• Data for this task

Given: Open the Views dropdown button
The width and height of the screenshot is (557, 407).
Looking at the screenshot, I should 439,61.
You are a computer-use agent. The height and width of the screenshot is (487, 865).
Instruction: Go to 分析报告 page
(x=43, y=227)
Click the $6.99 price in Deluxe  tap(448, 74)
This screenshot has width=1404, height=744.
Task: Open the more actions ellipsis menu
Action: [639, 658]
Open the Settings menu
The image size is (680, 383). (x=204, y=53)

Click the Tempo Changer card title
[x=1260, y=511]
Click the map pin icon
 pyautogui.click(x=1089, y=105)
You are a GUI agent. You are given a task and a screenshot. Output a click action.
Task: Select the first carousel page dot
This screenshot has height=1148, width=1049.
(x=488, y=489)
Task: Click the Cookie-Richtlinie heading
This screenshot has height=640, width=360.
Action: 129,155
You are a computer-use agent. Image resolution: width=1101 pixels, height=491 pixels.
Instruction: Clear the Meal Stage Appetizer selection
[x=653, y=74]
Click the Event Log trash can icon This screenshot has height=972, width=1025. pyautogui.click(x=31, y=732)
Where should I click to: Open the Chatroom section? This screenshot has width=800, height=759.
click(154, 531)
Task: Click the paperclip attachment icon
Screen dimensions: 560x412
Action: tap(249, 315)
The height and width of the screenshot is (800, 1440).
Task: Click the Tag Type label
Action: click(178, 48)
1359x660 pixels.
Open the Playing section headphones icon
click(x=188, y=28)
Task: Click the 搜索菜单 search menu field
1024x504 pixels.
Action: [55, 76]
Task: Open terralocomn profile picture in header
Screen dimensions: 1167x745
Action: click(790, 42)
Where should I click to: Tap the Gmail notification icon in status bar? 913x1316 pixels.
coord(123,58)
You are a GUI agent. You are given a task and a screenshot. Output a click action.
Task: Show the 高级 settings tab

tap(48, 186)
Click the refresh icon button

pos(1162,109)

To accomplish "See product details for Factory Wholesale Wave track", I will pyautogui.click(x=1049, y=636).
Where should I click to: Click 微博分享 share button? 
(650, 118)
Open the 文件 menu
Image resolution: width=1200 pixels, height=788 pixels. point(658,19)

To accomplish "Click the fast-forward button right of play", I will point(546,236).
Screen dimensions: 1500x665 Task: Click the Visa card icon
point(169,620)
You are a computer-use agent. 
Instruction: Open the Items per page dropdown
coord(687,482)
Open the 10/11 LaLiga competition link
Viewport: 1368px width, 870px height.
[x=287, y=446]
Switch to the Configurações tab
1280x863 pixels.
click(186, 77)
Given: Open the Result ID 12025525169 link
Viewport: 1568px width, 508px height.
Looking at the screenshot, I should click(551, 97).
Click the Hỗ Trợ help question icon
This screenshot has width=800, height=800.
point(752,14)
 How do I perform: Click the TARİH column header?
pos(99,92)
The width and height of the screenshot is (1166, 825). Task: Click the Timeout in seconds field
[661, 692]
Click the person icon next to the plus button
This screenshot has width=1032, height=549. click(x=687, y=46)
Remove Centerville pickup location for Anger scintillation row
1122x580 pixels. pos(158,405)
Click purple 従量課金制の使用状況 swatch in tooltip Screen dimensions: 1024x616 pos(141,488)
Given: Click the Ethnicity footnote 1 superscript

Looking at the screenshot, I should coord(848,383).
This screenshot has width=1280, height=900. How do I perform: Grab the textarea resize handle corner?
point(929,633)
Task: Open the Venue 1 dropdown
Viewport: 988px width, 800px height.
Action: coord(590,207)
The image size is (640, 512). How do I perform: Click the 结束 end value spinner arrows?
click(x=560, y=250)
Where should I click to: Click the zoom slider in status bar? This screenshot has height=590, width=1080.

• Goal of the exercise
Working from the entries above, return all lines that contain "will".

• Solution for this exercise
To accomplish "See product details for Factory Wholesale Wave track", I will pyautogui.click(x=1049, y=636).
To accomplish "Click the fast-forward button right of play", I will point(546,236).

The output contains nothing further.